Fitch Expects to Rate Ecopetrol's Proposed Issue of Up to USD1.5B 'BBB'
Fitch's foreign and local currency Issuer Default Ratings (IDRs) for Ecopetrol are 'BBB' and 'BBB+', respectively, with a Stable Outlook. The company's ratings reflect the close linkage with the Republic of Colombia (FC / LC IDRs of 'BBB' / 'BBB+'), which currently owns 88.5% of the company. Ecopetrol's ratings also reflect its strong financial profile and improving production levels. Ecopetrol's recently revised growth strategy and associated capex plan are considered adequate for the company's credit quality and cash flow generation ability. Ecopetrol is expected to maintain a financial and credit profile consistent with the assigned rating.
KEY RATING DRIVERS
Linkage to Sovereign:
Ecopetrol's ratings are linked to the credit profile of the Republic of Colombia, which owns 88.5% of the company's total capital. The company generates approximately 10% to 15% of the government's revenues and is strategically important to the country given that it supplies virtually all of the liquid fuel in Colombia. Ecopetrol also owns 100% of the country's refining capacity. The company is linked closely with the Colombian government through the periodic receipt of price subsidies at the pump to cover the difference between the price of selling fuel in the local market instead of the export market during periods of high international hydrocarbon prices.
Strong Financial Profile:
Ecopetrol maintains a strong financial profile with USD10.4 billion of EBITDA and USD16 billion of debt as of the latest 12 months (LTM) ended March 2015. This translates into a financial leverage ratio of approximately 1.6x, representing an increase of nearly one full turn year-on-year. The company reported moderately high leverage when measured by total proven reserves to total debt of approximately USD7.9 per barrel. Ecopetrol's relatively sizable reserves, stable production levels and dominant domestic market share allow the company to generate consistently strong cash flows from operations and meet its obligations in a timely manner. Liquidity is adequate with USD4.2 billion of consolidated cash and equivalents as of March 31, 2015.
Improving Operating Metrics:
The company's operating metrics have improved during recent years and are considered in line with the assigned rating category.
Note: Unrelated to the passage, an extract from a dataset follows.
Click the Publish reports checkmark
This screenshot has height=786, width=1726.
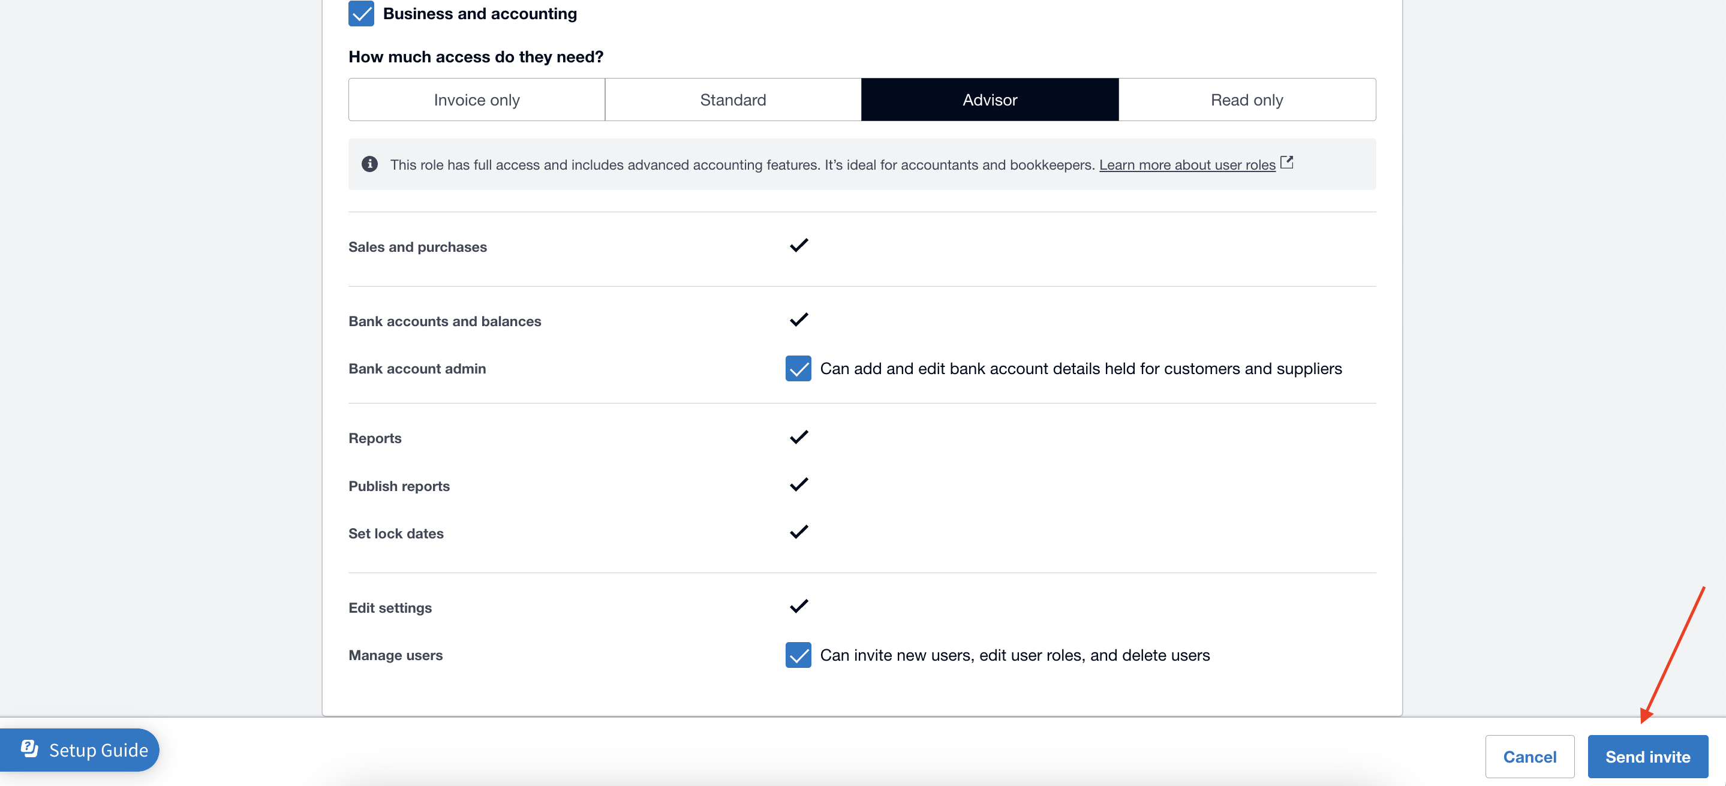[x=799, y=484]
Ecopetrol's reserve life stood at approximately 8.6 as of year-end 2014, which is considered moderately low for the rating category. The company's new growth strategy is expected to put lower pressure on the Reserve Replacement Ratio (RRR) required to maintain or improve reserve life. During 2014, Ecopetrol's RRR was 146%.
The company's production has been relatively stable over the past few years and it averaged approximately 773 thousand barrels of oil equivalent per day (mboe/d) during the first quarter of 2015. Ecopetrol's reserves continue to grow and as of Dec. 31, 2014 proved reserves (1P), net of royalties, stood at 2,084 million boe (+5.7% yoy). During the first quarter of 2015, the company's lifting cost decreased to USD7.6 per barrel from USD9.9 per barrel in 2014 as a result of Colombian Peso depreciation and negotiations with suppliers; three-year average finding, and development (F&D) costs were approximately USD13 per barrel. Transportation costs were approximately USD5.13 per barrel during the first quarter of 2015.
Manageable Capex Plan:
Ecopetrol plans to finance its USD39 billion capital expenditure program for 2015-2020 using internal cash flow generation for the most part and debt issuances to a lesser extent. Although not currently envisioned by the company, a possible additional primary-equity offering might contribute modest additional funds to cover investments. These could increase Ecopetrol's total floating capital to as much as 20%. Due to the high dividend policy and projected capital expenditure plan, free cash flow (FCF) is expected to be under pressure in the foreseeable future. In addition, debt could continue rising, while leverage is expected to remain within the assigned rating category.
RATING SENSITIVITIES
A downgrade to Ecopetrol could occur following a downgrade of Colombia's sovereign ratings, a material and sustained increase in leverage beyond Fitch's expectations (e.g. above USD10 of debt per each barrel of proved reserves), or weak operating performance resulting in a sustained production-to-reserves level below five years.
An upgrade could result from an upgrade of Colombia's ratings coupled with continued financial and strong operating performance; namely, maintaining or increasing the reserve life ratio as production grows.
LIQUIDITY AND DEBT STRUCTURE
Ecopetrol's historically sound balance sheet is expected to be under pressure due to the effect lower international oil prices are expected to have on its cash flow generation, coupled with higher financing needs to fund capex. Liquidity position is considered strong, as it is supported by its internal cash flow generation, cash on hand and manageable maturity schedule. As of March 2015, the company's consolidated cash and marketable securities amounted to USD4.2 billion, while its short-term debt was USD1.5 billion and its consolidated financial debt amounted to USD16 billion. Ecopetrol also has benefited from equity issuances in the past.
Fitch expects to rate Ecopetrol's proposed issuance as follows:
--Proposed senior unsecured debt of approximately USD1.5 billion 'BBB'.